I guess what we were looking at - was the normal case of when userspace
doesn't go wrong.
The kernel (today in noMMU) assumes the userspace is going to do something bad
after it does the shrink - but for those people who are using things
properly - it doesn't allow it to work at all.
On Thu, Jul 9, 2009 at 12:07, David Howells wrote:
> Mike Frysinger wrote:
>> you dont need a MMU (virtual memory) to protect against it. you only
>> need a MPU which some systems have.
>
> You may not have that either. FRV doesn't, for example.
i wasnt suggesting every no-mmu architecture had one. hence the word "some".
> Furthermore, if you
> have an MPU only, you can still do a lot of the missing bits of NOMMU mmap() -
> shared writable disk or NFS files for example, so it can be argued that
> MPU-only systems shouldn't be using mm/nommu.c.
perhaps, but the mmu code cant be used without virtual memory, and we
havent reviewed all the different aspects of the nommu code which
should be split based on MPU availability. we have a patch locally
that i should push for the next release that adds appropriate calls to
the protection functions in kernel/module.c and mm/nommu.c. basically
enough to get us up and running with standard rwx markings.
>> > This doesn't only protect the process with a mapping on that file against
>> > its own truncate, but also other processes that have made mappings against
>> > that file.
>>
>> and those too are broken
>
> Not necessarily. They may not be expecting the truncation. Just because the
> first process might be incorrect doesn't mean that the other affected processes
> are.
you are correct, but in the end it's largely the same -- there is a
bug in userspace here that someone needs to go fix
>> > Whilst you can argue it either way, you need a better reason to change this
>> > than it causes some LTP failures.

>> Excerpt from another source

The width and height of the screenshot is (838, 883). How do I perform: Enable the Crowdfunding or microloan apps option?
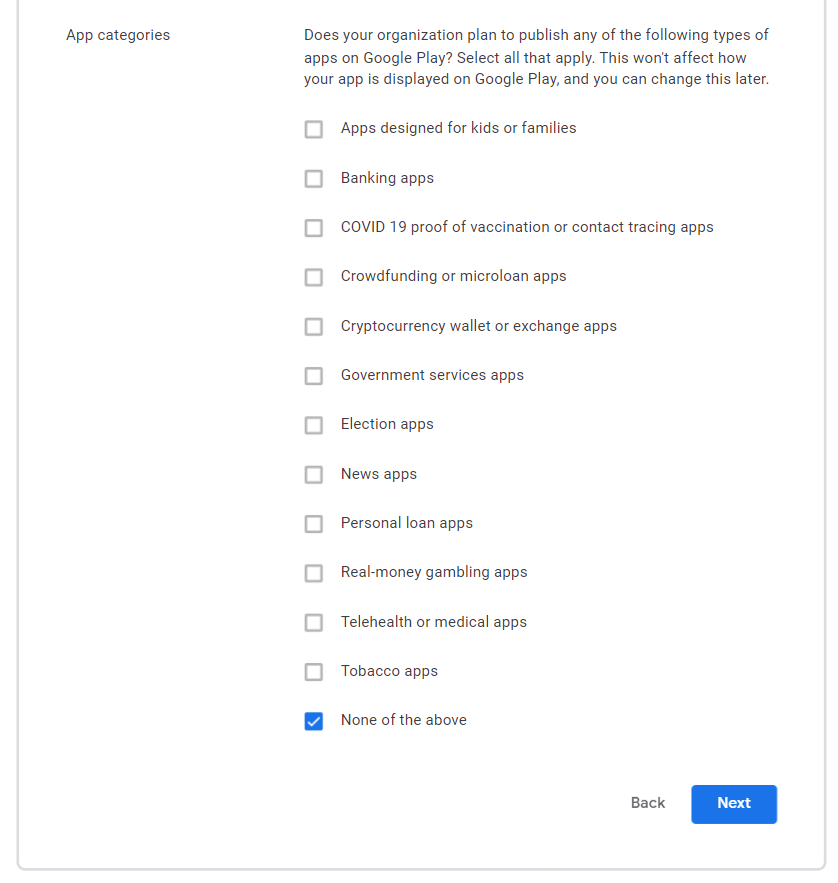click(314, 277)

You cannot expect all the MM-related LTP
>> > tests to work against a NOMMU system.
>>
>> crappy programming is likely to crash regardless of standard functions we
>> attempt to disable in the kernel. this isnt a virtual memory issue at all,
>> it's memory protection.
>
> Are you actually seeing this in a real world situation? Or just in LTP?
atm, just LTP. but simply discarding out of hand as "it's an
unrealistic LTP testcase" may not be appropriate. many of the
testcases in LTP come from real world experience and tests. i know
many of the tests ive added to LTP werent for fun but stripped down
test cases of real applications failing.
>> > Doing it this way also makes things simpler in the kernel and makes the
>> > system more robust.
>>
>> really? looks like the kernel is a lot more complicated to me. the fix here
>> would be to delete a whole bunch of code.
>
> Delete what? The check for ramfs_nommu_check_mappings()? That is not
> sufficient. That might allow truncate to give the pages back to the system,
> but the pages are still pointed to by VMAs and regions. NOMMU truncate, as it
> stands, will not take care of that: unmap_mapping_range() is not implemented
> for NOMMU as the aforementioned check renders it unnecessary.
so we need to first fix the nommu vmtruncate function so that it
actually updates the VMAs ?
> It is simpler in that we simply reject a truncate that would cut down a mapping
> rather than trying to shrink that mapping.
>
> It is more robust in that if one process has a file mapped, and another process
> truncates it, then that second process isn't prevented from accessing the
> region that has been taken away from it.
it is also different behavior from mmu (i dont know what POSIX has to
say on using truncate on a shared mmap -- this is kind of an edge
case). we aim to reduce functional differences at the kernel level
rather than attempting to change behavior of every application we come
across.
>> > If a process shared mmaps a file and then wants to truncate it, it can
>> > always munmap the excess first.
>>
>> sure, we could go around changing a whole bunch of things specific to no-mmu,
>> but that's kind of the wrong way to go. applications shouldnt need to know
>> they're running with different MMU features available.
>
> Can you point to a real world case where this is a problem?
>
>
> Note that it would be very easy to add (if such does not already exist) an LTP
> test that creates a file, expands it, maps it, shrinks it and then attempts to
> alter the removed part of the mapping in the expectation of receiving a SIGBUS.
>
> As it stands, such a test will work on MMU, but go wrong on NOMMU in a
> different way in these two cases. With the current behaviour, the shrink
> request will be rejected, but the system will survive. With your proposed
> behaviour, the system will potentially be wrecked.
the behavior would be different, but now you're comparing two
different things. in the first case (truncating a shared mapping),
all nommu hardware can support this (well, enlarging a mapping may
fail if the memory right after it is not available, but this could
easily happen on a mmu system too). in the second case, nommu
hardware that has a MPU unit would function the same as the mmu port,
but LTP can (and does) track tests that require virtual memory or
memory protection. this test in question requires neither.
-mike